Tuesday, August 31, 2004

IN THE MORNING WHEN I WAKE UP, OH I KNOW I'M GONNA BE

Mornings are hard. Nights are difficult, too, but with nights there is no abruptness - there are enough diversions to keep your restless mind from seizing in fits. Nights can be extended, stretched thin, teased into gossamer and webs. You have your books, the Trinity Broadcastng Network, and sleeping pills. Nights are nights. But mornings are hell.

Waking up with a half-hour left until your alarm goes off and the emptiness in your bed is palpable to the point of painful. Sleeping with another person is not something that happens often, or a situation you've become accustomed to. In your life, the longest consistent stretch of time another person has granted you that pleasure was maybe two months, maybe less. And even then, most of it was spent hiking, sleeping in tents, hostels, couches; for three weeks your twin-sized mattress in a shared room in a city in a different country.

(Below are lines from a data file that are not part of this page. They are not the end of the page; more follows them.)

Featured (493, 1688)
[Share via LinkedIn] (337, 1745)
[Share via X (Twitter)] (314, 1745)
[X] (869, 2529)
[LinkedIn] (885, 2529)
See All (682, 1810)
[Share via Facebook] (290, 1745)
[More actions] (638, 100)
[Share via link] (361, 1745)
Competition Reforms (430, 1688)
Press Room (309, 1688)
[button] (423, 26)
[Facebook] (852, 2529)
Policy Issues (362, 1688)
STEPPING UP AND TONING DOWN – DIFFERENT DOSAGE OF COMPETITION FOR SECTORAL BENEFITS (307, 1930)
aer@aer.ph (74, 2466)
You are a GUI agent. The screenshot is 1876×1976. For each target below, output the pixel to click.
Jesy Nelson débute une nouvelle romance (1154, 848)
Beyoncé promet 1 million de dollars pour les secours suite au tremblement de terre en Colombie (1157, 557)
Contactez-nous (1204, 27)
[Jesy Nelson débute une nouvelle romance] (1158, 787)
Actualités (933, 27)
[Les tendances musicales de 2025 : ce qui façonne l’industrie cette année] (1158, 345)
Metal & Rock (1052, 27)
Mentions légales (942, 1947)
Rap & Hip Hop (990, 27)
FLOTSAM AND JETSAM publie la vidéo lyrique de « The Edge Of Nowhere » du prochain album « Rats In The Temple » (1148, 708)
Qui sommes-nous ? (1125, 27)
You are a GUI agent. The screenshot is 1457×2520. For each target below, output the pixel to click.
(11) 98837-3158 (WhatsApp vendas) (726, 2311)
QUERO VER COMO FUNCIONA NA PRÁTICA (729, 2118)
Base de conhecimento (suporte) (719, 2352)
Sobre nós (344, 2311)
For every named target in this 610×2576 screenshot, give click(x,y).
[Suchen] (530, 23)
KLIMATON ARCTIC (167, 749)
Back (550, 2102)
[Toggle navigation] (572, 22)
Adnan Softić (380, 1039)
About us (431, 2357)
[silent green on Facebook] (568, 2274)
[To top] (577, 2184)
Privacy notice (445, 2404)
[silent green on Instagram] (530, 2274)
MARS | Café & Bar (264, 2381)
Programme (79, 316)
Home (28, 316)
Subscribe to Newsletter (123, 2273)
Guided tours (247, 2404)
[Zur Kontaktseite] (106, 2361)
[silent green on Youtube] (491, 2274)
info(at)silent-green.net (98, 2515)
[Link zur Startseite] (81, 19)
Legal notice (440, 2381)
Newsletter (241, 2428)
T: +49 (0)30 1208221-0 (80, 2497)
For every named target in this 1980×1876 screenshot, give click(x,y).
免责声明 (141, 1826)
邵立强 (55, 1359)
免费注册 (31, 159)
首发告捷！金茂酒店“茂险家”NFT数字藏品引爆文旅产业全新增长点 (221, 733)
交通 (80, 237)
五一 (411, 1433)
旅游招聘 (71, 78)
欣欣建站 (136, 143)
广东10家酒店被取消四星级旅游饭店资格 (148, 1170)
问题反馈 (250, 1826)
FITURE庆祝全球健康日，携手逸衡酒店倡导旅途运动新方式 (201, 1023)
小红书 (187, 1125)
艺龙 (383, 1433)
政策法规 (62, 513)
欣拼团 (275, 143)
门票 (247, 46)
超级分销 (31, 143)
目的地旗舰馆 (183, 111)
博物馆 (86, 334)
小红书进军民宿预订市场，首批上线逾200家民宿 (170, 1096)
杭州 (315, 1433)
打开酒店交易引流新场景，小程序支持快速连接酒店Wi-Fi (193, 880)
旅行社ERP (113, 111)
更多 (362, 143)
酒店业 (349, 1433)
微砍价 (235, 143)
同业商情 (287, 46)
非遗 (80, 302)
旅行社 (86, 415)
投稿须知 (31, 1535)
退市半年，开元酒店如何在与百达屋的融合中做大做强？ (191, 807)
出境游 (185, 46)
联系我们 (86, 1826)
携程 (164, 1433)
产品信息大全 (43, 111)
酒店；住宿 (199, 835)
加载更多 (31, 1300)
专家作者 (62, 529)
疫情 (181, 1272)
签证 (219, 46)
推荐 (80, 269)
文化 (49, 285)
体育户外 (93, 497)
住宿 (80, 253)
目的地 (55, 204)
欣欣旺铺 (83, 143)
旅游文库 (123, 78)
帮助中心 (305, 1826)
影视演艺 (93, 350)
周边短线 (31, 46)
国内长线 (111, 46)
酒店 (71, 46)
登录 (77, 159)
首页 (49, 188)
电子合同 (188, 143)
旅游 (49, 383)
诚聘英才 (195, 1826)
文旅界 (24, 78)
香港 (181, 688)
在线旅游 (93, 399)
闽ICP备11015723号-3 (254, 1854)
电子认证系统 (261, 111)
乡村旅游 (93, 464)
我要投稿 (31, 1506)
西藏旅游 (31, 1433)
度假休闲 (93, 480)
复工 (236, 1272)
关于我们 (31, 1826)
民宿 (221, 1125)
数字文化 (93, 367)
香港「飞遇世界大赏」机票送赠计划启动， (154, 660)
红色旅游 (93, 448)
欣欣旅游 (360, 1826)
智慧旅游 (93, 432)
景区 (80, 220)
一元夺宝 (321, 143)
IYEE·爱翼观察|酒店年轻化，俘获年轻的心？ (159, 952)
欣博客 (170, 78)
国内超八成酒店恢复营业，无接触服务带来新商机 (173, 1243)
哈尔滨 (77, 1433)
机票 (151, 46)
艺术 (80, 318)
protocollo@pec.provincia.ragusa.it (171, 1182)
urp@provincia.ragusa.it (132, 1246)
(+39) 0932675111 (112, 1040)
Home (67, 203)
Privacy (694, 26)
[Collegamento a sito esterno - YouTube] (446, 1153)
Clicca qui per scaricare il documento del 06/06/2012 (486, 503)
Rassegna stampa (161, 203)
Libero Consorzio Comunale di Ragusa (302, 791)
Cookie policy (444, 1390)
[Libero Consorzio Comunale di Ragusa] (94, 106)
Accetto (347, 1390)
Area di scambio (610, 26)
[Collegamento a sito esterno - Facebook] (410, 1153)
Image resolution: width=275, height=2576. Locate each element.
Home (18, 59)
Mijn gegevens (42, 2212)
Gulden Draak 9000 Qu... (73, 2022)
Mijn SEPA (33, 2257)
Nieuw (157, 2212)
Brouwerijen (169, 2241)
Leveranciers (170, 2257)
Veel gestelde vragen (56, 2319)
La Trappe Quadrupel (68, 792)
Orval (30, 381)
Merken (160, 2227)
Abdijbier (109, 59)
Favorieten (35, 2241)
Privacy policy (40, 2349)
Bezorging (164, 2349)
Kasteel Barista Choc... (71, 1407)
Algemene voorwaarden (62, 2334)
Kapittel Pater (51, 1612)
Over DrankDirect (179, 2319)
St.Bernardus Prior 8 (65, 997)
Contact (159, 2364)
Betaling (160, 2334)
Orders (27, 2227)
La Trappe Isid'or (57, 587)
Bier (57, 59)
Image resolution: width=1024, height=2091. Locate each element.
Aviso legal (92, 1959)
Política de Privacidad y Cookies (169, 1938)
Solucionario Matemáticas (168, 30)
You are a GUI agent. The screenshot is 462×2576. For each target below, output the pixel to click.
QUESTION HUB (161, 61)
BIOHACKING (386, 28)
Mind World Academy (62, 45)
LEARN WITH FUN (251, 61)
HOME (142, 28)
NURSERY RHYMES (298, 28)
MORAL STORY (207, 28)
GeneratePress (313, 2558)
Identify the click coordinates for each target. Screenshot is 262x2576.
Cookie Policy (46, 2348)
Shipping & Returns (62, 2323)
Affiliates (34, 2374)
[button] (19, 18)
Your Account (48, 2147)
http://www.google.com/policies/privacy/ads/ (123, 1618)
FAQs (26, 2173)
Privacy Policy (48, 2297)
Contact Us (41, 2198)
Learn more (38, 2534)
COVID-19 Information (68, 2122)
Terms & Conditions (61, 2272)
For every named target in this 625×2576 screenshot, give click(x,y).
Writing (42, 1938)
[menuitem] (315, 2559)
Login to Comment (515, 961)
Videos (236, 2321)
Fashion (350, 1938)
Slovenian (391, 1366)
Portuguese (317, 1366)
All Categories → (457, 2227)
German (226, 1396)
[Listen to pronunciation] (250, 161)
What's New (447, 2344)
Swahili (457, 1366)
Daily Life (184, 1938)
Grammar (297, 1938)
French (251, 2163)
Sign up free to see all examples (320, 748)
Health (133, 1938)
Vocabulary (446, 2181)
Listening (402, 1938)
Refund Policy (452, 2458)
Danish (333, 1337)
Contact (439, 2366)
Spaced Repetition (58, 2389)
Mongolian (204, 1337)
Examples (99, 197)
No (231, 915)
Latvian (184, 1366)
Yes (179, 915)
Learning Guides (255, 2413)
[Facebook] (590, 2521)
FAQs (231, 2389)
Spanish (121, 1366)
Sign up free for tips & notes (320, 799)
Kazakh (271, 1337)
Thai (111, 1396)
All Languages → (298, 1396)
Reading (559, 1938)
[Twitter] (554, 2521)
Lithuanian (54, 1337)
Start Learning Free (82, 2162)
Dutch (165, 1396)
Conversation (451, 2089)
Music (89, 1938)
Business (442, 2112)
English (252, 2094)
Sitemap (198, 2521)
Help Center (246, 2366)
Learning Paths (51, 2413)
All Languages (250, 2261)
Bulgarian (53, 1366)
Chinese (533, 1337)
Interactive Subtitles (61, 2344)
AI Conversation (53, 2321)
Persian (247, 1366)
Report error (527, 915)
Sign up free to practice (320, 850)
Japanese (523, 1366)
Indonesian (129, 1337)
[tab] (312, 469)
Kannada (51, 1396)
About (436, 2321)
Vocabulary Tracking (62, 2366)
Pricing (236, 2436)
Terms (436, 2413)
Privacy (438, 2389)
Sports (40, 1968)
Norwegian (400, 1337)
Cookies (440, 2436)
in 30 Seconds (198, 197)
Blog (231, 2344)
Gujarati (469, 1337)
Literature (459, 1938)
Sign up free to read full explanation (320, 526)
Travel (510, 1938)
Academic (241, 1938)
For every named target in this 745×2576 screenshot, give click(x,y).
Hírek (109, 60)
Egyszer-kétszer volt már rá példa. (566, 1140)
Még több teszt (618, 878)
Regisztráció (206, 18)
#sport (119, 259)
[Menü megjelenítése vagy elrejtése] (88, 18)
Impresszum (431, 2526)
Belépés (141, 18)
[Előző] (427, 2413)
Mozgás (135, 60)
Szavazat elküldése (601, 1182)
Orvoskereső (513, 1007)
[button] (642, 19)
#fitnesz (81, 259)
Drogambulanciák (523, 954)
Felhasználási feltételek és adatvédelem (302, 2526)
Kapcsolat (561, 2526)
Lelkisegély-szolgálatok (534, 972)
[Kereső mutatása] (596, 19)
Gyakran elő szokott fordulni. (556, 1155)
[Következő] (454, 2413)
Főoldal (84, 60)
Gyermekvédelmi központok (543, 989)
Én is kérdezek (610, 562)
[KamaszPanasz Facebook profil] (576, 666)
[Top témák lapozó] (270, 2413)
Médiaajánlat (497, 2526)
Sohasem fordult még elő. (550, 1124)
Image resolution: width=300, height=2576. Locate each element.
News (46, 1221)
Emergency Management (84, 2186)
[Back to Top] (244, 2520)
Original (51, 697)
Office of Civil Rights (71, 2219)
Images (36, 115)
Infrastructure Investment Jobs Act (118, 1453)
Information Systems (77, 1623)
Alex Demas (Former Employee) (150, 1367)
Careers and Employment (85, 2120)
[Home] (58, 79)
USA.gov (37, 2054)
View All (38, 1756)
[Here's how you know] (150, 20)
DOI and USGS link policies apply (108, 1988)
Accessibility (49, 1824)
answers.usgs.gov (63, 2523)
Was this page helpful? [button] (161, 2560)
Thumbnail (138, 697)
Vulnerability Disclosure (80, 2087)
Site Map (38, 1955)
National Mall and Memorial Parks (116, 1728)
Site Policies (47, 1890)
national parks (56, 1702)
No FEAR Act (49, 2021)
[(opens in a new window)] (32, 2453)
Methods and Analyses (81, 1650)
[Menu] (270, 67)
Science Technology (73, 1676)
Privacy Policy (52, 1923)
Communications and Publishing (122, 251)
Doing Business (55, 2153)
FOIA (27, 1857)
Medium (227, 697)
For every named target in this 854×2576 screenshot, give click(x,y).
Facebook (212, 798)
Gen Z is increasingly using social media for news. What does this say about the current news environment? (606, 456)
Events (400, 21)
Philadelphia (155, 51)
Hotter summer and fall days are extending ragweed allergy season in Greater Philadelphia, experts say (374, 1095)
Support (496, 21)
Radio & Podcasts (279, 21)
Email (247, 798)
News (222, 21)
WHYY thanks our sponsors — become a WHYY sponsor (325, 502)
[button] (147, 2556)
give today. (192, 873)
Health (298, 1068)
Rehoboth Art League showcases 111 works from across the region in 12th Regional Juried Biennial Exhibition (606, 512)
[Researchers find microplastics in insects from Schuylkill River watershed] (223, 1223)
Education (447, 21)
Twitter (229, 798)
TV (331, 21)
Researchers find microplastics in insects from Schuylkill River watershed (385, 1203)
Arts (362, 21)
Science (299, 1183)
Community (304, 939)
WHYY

It is during those endless minutes in the morning that you wish the God you knew when you were younger would come back. A lapping comfort of platitudes and a directive to look ahead, not to the past. But you lost that God you knew and in His absence you filled your mind with worry and doubt. So you take more sleeping pills. Stumble down and push to find the point that will not push back. Get lost in the city where all the faces are familiar but none are family. Test yourself. Go to work and come home and try not to think that the next day you will wake up early and stare at your watch and try to catch the light, sneaking through the blinds, move effortlessly across your wall. How looking at the pattern of bars and spaces reminds you of looking at bars and spaces with a head that is not yours resting on your shoulder.